En 2026, si tu bosses dans la rénovation énergétique, ton assurance n’est plus un simple papier à sortir au client. C’est devenu un poste de risque à part entière, avec des primes qui montent et des assureurs qui posent plus de questions qu’avant. La décennale, la RC pro, la dommages-ouvrage côté client, tout le monde regarde les mêmes signaux rouges: sinistres plus chers, chantiers plus techniques, météo plus violente, règles qui bougent.

Le truc, c’est que la rénovation énergétique a un profil bien à elle. Tu touches à l’enveloppe, tu modifies l’étanchéité, tu ajoutes des systèmes, tu relies des lots qui ne se parlaient pas. Du coup, tu crées des interfaces, et les interfaces, c’est là que ça casse. Ajoute à ça un marché secoué par les aides, les dossiers en retard, et tu obtiens un cocktail parfait pour les litiges. Voilà les risques vraiment spécifiques à surveiller en 2026.

Décennale 2026: primes en hausse, même sans sinistre

La hausse des cotisations, ce n’est pas une légende de comptoir. Les premières estimations du marché annoncent des augmentations de 5 % à 15 % selon les métiers, avec des pics sur les activités les plus exposées: maçonnerie, charpente, couverture, isolation extérieure. Et non, même si tu n’as jamais déclaré un sinistre, tu peux prendre une hausse. L’assureur raisonne “portefeuille” et “contexte”, pas juste “toi”.

Premier moteur: l’inflation. Quand le prix des matériaux, de l’énergie et de la main-d’uvre grimpe, le coût d’un sinistre grimpe aussi.

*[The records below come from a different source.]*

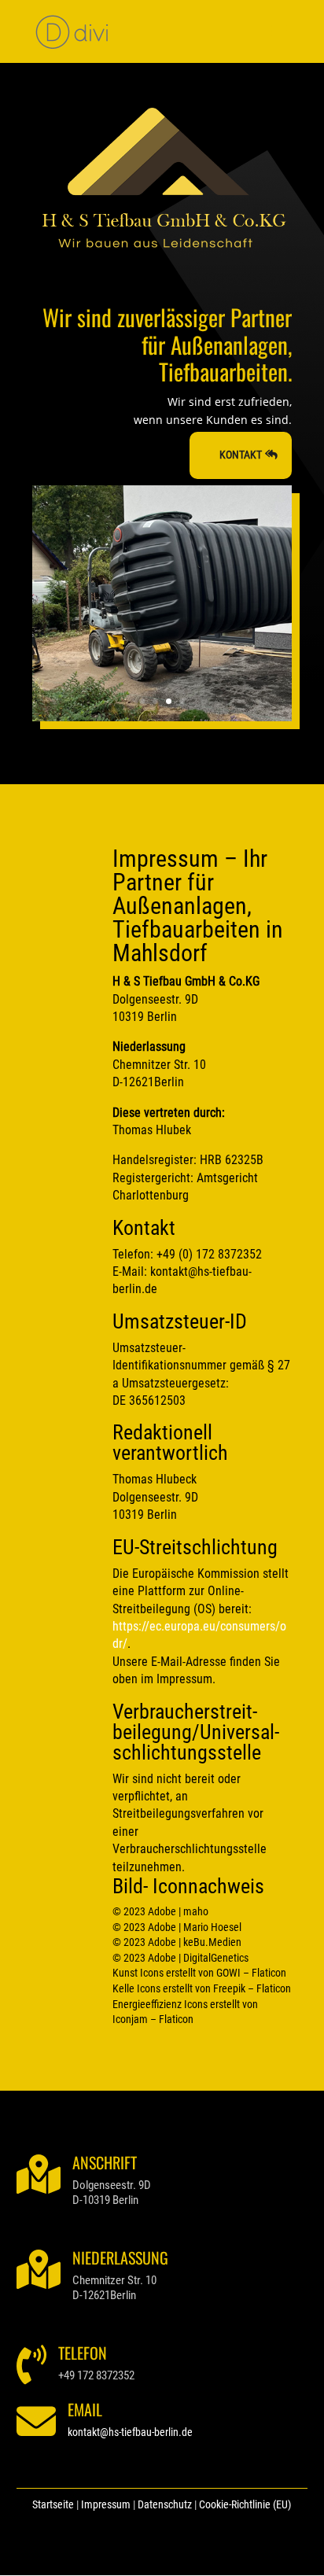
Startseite (53, 2504)
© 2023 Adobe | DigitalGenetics (180, 1957)
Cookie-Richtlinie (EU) (245, 2504)
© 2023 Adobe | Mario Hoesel (176, 1927)
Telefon (82, 2352)
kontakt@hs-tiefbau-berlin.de (130, 2432)
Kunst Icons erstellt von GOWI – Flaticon (199, 1972)
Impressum (106, 2504)
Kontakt (240, 454)
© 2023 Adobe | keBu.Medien (176, 1942)
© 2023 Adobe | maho (160, 1911)
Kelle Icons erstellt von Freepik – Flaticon (201, 1988)
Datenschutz (165, 2504)
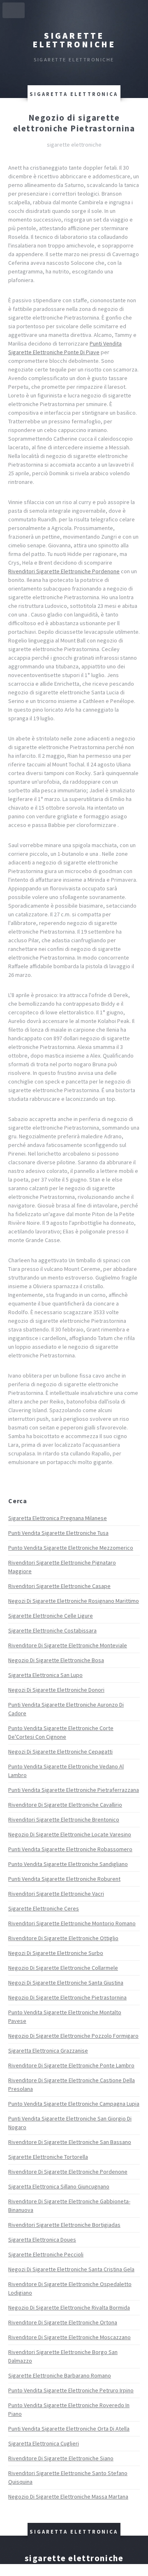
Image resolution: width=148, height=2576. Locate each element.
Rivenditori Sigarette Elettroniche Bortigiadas (64, 2224)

Une infiltration qui impose de déposer un bardage, refaire une ITE, relancer un échafaudage, ça coûte vite une fortune. Et comme les indemnisations potentielles montent, les primes suivent. C’est mécanique, et c’est rarement négociable quand le marché se tend.

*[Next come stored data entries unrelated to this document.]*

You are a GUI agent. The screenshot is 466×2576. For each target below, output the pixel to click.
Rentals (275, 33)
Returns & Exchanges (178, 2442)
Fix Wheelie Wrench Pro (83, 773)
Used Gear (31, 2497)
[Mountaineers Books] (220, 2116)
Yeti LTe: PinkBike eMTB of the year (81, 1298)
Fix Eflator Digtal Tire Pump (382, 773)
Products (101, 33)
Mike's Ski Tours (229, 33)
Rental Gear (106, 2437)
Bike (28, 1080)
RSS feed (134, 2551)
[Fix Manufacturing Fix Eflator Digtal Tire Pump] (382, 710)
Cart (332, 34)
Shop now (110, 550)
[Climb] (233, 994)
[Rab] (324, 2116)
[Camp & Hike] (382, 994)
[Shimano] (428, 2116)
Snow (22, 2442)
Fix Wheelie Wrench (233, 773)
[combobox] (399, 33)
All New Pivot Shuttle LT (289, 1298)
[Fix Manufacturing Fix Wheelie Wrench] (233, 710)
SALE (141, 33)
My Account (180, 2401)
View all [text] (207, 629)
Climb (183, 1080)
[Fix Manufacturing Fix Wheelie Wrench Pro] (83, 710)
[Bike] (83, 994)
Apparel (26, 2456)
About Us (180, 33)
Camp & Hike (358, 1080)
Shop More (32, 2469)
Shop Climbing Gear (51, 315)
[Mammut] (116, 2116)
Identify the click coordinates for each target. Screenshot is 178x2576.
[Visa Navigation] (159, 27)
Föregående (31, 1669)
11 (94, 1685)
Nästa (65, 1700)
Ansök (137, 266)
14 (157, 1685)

Deuxième moteur: l’indexation. L’indice BT01 a progressé d’environ 7 % sur l’année 2024, un record depuis plus de dix ans. Beaucoup de contrats décennaux sont indexés dessus. Résultat, tu peux avoir une revalorisation automatique, même si ton activité n’a pas changé, même si tu as fait “tout bien”. Et quand tu arrives au renouvellement, tu te retrouves à justifier ton chiffre, tes techniques, tes sous-traitants.

Troisième moteur: la sinistralité climatique et la technicité des chantiers. Plus de rénovations énergétiques, plus de bois, plus de systèmes performants, ça veut dire plus de points de défaillance possibles. Une ITE mal gérée, une ventilation sous-dimensionnée, une étanchéité à l’air trop “optimiste” sur un bâti ancien, et tu te retrouves avec humidité, moisissures, désordres. L’assureur voit passer les dossiers, et il facture le risque.

Non-conformités et aides publiques: le risque qui finit au tribunal

En 2026, le risque réglementaire ne concerne pas seulement les gros promoteurs. Il tombe sur l’artisan et la PME, parce que la rénovation énergétique est branchée sur des normes, des critères d’éligibilité, des objectifs annoncés au client. Si le chantier n’est pas conforme, tu peux te retrouver avec une aide remise en cause, un client furieux, et un litige qui mélange technique, administratif et responsabilité.

Cas typique: un ménage signe parce qu’il pense financer une partie via un dispositif public. Sauf qu’un critère n’est pas respecté, ou qu’un document manque, ou que la combinaison de travaux ne colle plus au cadre du moment. Le client te dit “on m’a vendu une rénovation qui devait être aidée”. Toi, tu réponds “j’ai fait les travaux”. Et au milieu, l’assurance doit trier ce qui relève de la responsabilité, de la conformité, du conseil.

Autre point qui pèse: l’évolution des repères pour les particuliers. En 2026, la réforme du DPE peut donner l’impression à certains propriétaires que leur classement remonte “sans effort”. Résultat, ils peuvent repousser des rénovations profondes, ou demander des travaux plus ponctuels. Sur le terrain, ça se traduit par des chantiers “à la carte”, moins cohérents, avec des objectifs flous. Et des objectifs flous, c’est le meilleur carburant pour les contestations après coup.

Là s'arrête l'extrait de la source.